Modern art, from Cézanne and especially the cubists onwards, like literature with Joyce, Dada and the surrealists, had however elaborated another sensitivity that had nothing more to do with the concept of harmony. Only much later did certain critics ―Edmund Wilson being the first in 1931, or Paolo Sica in 1970― understand that the direction taken by the artists did not demonstrate provocation, but what Marshall McLuhan qualifies as an "early warning system": art and literature, without knowing it, had provided equivalences of the real town. What appeared to be chaotic stemmed simply from a different perception. Disorder was an "order as yet undiscovered" of an unexpected nature.
In the photography phase, one could probably have argued and claimed, for example, that even the edges held a certain amount of interest and that the focal points or the military objectives were, by definition, of a particular nature, one which only had distant relationships with urban development. Such a point of view, already difficult to argue when looking at views of London, Stalingrad and Berlin bombarded, simply becomes absurd when looking at images transmitted by satellite. Their scale thwarts such an argument. It is possible to see megalopolises at a glance, to take in whole regions and even states with just a quick look. This time, the panoptic ideal is realised. The craving for space could even turn to indigestion. With the satellite, the photo-cadaster is further perfected: it is automatically kept up to date.
What should strike the observer is how the photograph devalues the notion of the town. Does the term still have a meaning even? The satellite allows us to see that the whole territory is urbanised. The conglomerations have grown to such an extent that they have joined up, that they have even wended their way into mountainous valleys, that they have crossed national borders, and that farming today is carried out inside a weave of nebulous urban spread in the process of formation throughout Europe and North America. The synthesis image of the satellite arrives, thus, at the right moment: precisely at the moment when towns are spreading, from Scotland to Latium, from Catalonia to Denmark, from Boston to Washington and from San Diego to San Francisco.

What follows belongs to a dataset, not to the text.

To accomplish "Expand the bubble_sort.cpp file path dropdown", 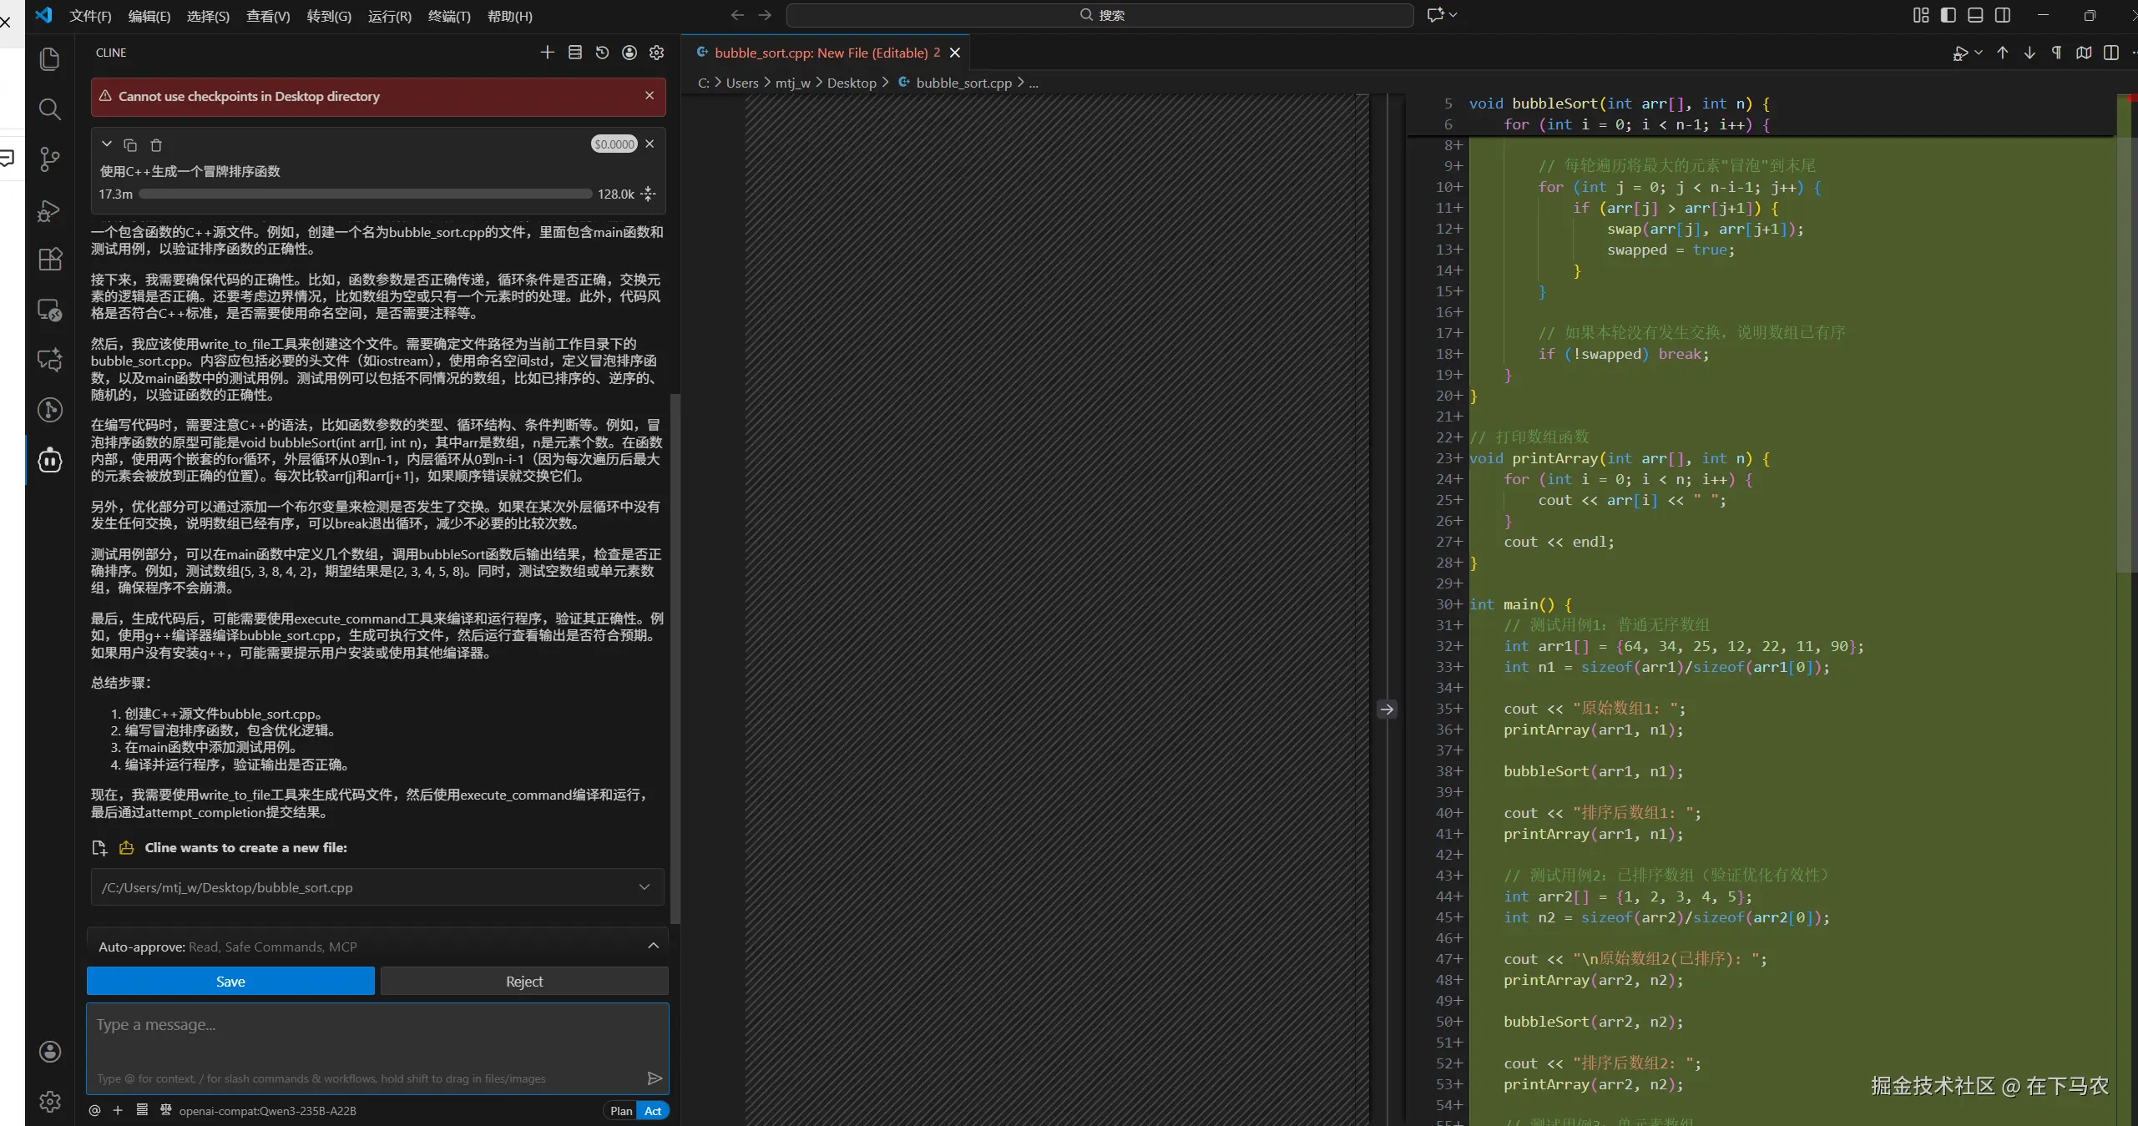I will (x=644, y=887).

Faced with this phenomenon through which what used to be called the "periphery" (to use a vague, pejorative term) becomes the very substance of human settlements ―with all the nuances that that involves―, it would be somewhat extreme to say that the mentality of the people is at long last ready. The territorial reality of the "town" can no longer be minimised, and yet those who recognise it carry on condemning it to a large extent, and condemning it in the name of old-fashioned aesthetics. However, if we consider that ninety percent of urbanised populations live in the nebulous area, we should stop concentrating all our attention on the town centre microcosms which, in any event, have lost their managerial functions and have been remarkably stripped of their character by the very operations that aimed to conserve them.
The relationship between the terms Western and "town" bears witness, at the end of the 20th century, to a worrying cultural void. But the mental images which have become archaic should finally be surrendered, since the true town is now elsewhere...
That is what this exhibition is working on.